▸ TASK PROMPT
Set down the data again exactly. Pictures are not part of the copy.

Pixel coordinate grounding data
....................

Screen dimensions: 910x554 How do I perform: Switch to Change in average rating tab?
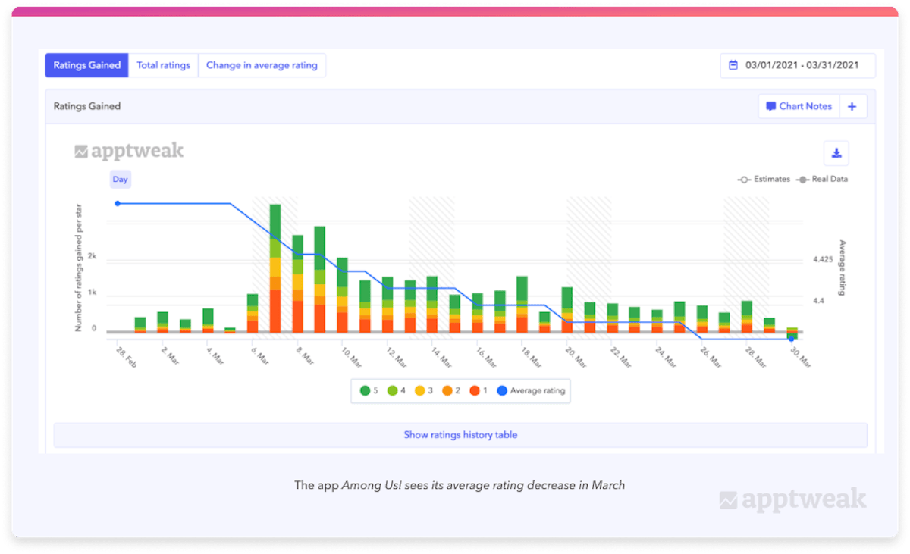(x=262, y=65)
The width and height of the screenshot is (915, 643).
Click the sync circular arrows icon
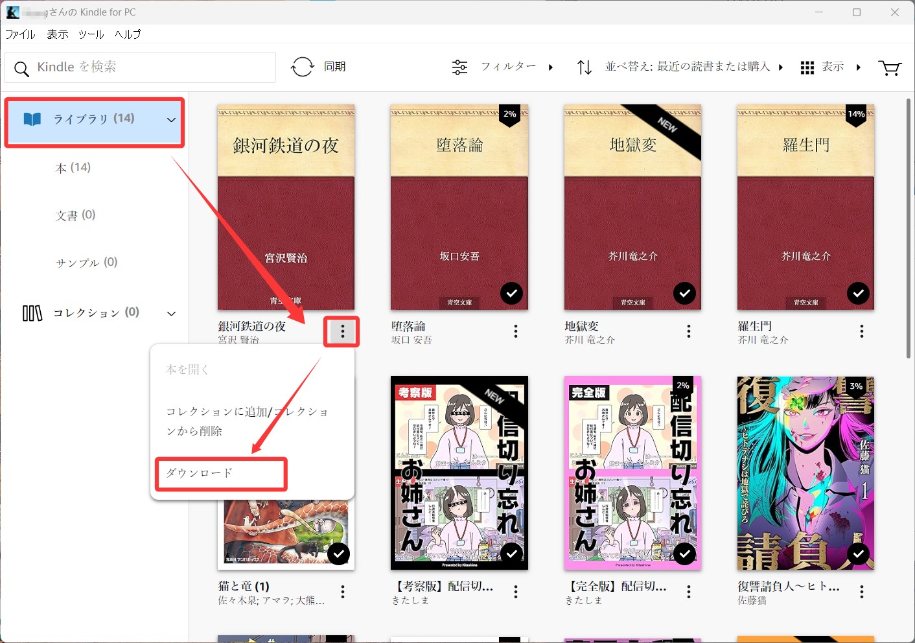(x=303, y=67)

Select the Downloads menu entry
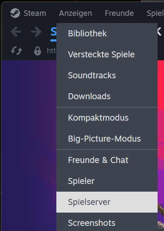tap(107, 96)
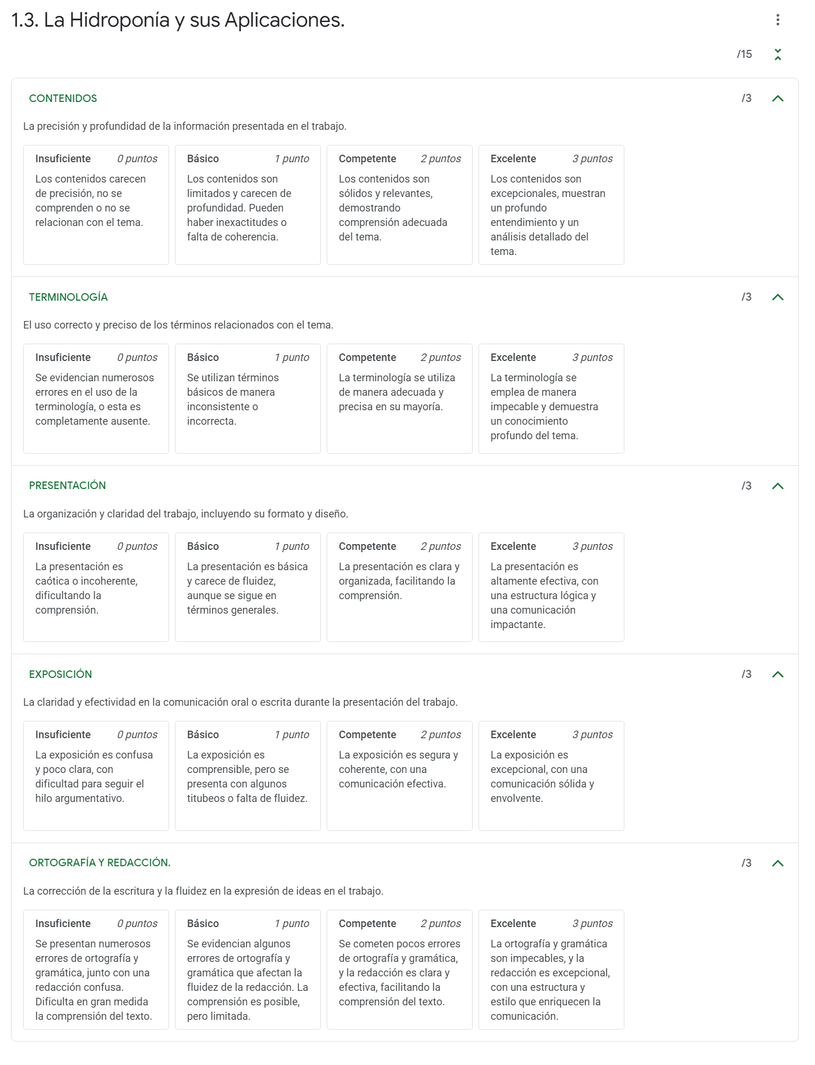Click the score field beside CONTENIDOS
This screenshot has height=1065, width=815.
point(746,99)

....................

▸ RESULT OF THE TASK
Screen dimensions: 910x554 How do I perform: Switch to Change in average rating tab?
(x=262, y=65)
The width and height of the screenshot is (915, 643).
Click the sync circular arrows icon
(x=303, y=67)

Select the Downloads menu entry
tap(107, 96)
Click the score field beside CONTENIDOS
This screenshot has height=1065, width=815.
point(746,99)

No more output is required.